BORSA MILANO CONSOLIDA

Guadagna ulteriori posizioni Piazza Affari a fine mattinata, con l’indice Ftse Mib in crescita dello 0,75% a 25.761 punti, vicino alla soglia dei 26mila punti, toccata l’ultima volta nel settembre del 2008. Il listino milanese è spinto più degli altri dalle ipotesi di risiko bancario, che favoriscono in particolare Unicredit (+3,3%), favorita anche dalla raccomandazione d’acquisto e dal rialzo del prezzo obiettivo da parte degli analisti di Jefferies. Segiuono Banco Bpm (+1,8%) e Bper (+1,14%), mentre lo spread tra Btp e Bund tedeschi si avvicina di nuovo alla soglia dei 109 punti, con il rendimento dei titoli decennali in rialzo di 1,8 punti allo 0,89%. 

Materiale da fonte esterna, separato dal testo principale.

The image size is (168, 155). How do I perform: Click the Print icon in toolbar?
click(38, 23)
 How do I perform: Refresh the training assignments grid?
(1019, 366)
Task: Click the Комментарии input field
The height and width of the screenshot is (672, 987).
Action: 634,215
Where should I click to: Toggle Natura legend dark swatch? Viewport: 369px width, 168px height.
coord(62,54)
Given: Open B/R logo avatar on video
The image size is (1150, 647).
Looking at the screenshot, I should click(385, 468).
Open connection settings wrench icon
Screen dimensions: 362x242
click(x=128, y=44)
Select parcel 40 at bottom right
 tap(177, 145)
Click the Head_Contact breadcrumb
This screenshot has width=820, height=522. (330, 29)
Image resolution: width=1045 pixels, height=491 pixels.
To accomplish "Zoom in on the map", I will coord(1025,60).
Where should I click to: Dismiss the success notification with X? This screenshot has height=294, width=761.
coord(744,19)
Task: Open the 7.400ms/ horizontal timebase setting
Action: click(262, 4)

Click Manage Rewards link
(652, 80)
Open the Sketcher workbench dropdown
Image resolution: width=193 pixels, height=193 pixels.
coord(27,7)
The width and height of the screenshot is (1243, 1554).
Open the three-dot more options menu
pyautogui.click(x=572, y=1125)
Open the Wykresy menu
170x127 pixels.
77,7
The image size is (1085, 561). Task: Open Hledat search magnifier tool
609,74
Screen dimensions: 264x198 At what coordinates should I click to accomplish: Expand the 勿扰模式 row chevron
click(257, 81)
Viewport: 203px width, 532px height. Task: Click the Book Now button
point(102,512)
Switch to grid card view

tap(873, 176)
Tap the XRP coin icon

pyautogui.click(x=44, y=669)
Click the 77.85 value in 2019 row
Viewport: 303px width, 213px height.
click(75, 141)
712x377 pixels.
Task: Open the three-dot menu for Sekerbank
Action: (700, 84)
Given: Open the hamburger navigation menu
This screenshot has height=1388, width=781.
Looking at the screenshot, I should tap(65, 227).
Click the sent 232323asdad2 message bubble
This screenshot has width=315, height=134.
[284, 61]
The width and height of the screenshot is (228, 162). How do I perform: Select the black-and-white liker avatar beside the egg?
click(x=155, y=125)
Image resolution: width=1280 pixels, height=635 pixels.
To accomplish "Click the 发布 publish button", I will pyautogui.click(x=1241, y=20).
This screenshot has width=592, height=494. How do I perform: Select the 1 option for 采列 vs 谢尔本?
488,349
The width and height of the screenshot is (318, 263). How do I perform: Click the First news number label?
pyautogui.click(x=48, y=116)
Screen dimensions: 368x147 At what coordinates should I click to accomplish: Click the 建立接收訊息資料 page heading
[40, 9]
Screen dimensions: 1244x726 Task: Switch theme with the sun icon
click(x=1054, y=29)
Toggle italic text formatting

    In luce anche Cnh (+4,22%), che non ha abbandonato il progetto di separazione tra la produzione di camion e di macchine da cantiere e trattori, spinta dal peso delle infrastrutture nel piano post-pandemia Usa da 2,3 miliardi di dollari e in quello dell’Ue. Confermati anche gli acquisti su Pirelli (+1,57%), Stellantis (+1,31%), mentre accelera Tim (+1,2%). Pochi i segni meno, limitati a Saipem (-0,98%), Stm (-0,43%), insieme al resto del settore in Europa, Diasorin (-0,32%) e Intesa (-0,16%), fuori dal giro delle aggregazioni bancarie. 
    Il calo del greggio (Wti -0,5% a 69,24 dollari) lascia invariata Eni (+0,04%). Poco mosse anche Italgas (+0,05%) ed Hera (+0,17%), più vivace A2a (+0,35%).Tra i titoli a minor capitalizzazione si segnala il balzo di PanariaGroup (+4,7%), che si assesta ai 2 euro del rilancio dell’Opa di Finpanaria. 
    Riduce la corsa la Lazio (+0,78%), deboli invece la Juventus (-0,52%) e la Roma (-0,33%), che gira in calo.